Records for the exercise →
***

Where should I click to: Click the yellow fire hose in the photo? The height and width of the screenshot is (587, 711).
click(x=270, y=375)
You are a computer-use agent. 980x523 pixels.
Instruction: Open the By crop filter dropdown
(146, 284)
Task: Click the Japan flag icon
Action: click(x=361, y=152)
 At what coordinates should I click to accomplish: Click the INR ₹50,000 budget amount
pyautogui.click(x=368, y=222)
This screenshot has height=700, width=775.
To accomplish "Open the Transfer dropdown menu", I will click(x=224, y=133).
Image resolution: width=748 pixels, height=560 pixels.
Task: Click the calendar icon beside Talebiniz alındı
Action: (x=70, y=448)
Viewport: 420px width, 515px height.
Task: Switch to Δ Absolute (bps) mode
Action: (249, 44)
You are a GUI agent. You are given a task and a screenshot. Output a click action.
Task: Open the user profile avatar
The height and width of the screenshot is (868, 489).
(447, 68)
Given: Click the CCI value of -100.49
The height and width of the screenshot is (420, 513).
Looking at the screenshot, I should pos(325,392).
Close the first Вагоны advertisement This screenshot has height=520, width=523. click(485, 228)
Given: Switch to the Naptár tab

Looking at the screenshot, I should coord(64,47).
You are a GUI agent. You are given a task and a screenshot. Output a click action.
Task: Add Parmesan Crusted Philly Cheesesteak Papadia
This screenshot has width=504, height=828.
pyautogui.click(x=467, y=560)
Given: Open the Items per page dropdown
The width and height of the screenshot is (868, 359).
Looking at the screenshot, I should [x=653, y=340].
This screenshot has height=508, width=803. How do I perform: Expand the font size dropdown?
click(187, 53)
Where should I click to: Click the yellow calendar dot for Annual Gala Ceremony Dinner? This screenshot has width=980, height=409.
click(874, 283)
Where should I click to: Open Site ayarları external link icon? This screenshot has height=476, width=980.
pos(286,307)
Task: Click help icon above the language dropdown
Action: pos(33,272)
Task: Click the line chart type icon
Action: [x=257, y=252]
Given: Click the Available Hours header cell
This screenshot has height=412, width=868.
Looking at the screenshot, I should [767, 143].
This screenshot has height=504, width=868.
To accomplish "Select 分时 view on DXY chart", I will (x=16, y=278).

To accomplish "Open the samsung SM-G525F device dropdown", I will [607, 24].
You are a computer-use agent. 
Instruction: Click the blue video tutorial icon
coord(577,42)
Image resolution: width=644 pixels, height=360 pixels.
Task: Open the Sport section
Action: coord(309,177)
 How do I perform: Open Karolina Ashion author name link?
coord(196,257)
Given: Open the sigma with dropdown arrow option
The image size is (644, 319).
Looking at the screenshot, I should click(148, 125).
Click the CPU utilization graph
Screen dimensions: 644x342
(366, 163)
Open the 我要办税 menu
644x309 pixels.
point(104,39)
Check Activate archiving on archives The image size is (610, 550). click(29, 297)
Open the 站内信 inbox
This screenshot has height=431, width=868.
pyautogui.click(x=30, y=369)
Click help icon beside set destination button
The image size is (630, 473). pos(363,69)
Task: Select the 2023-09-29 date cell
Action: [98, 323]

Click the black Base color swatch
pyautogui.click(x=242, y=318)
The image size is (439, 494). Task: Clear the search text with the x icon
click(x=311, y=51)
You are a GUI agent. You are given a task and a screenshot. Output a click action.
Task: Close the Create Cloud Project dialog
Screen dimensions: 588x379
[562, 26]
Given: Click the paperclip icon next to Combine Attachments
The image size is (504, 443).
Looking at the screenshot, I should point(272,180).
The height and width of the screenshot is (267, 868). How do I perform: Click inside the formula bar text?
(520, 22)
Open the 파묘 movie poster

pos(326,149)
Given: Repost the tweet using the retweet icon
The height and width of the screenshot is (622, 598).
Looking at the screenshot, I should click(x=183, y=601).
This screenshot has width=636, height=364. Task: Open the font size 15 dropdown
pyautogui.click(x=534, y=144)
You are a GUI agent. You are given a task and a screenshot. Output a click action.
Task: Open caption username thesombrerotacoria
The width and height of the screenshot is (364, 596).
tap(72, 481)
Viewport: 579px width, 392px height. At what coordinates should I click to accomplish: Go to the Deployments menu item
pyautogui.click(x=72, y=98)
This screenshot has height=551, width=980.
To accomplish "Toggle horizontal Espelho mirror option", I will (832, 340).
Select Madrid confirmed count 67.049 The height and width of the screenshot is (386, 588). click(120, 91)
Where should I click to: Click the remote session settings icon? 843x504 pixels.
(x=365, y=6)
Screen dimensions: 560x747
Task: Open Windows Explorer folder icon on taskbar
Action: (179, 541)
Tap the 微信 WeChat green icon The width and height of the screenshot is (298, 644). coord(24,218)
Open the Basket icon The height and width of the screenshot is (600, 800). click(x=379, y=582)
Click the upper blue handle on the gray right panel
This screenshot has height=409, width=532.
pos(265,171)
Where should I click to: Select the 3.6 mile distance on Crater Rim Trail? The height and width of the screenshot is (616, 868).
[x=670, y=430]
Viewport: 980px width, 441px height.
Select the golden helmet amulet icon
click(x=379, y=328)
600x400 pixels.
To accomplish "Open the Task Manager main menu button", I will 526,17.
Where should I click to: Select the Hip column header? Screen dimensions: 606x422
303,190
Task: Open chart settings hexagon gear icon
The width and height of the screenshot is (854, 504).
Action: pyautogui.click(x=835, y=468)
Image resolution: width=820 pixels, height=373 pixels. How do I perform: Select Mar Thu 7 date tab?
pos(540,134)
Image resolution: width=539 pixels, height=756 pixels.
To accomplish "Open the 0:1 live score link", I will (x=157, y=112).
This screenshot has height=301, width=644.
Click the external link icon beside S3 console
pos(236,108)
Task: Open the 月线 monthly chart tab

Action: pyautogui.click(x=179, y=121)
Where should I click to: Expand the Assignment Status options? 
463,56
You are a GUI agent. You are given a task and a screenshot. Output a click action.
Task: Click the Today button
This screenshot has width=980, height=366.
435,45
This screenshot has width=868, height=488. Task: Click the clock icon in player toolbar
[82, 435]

***

Your goal →
Only the lines above starting at the line that holds "Viewport: 579px width, 392px" and ending at the line that holds "Select Madrid confirmed" are to be repeated, exactly and in full.

Response area →
Viewport: 579px width, 392px height. At what coordinates should I click to accomplish: Go to the Deployments menu item
pyautogui.click(x=72, y=98)
This screenshot has height=551, width=980.
To accomplish "Toggle horizontal Espelho mirror option", I will (832, 340).
Select Madrid confirmed count 67.049 The height and width of the screenshot is (386, 588). click(120, 91)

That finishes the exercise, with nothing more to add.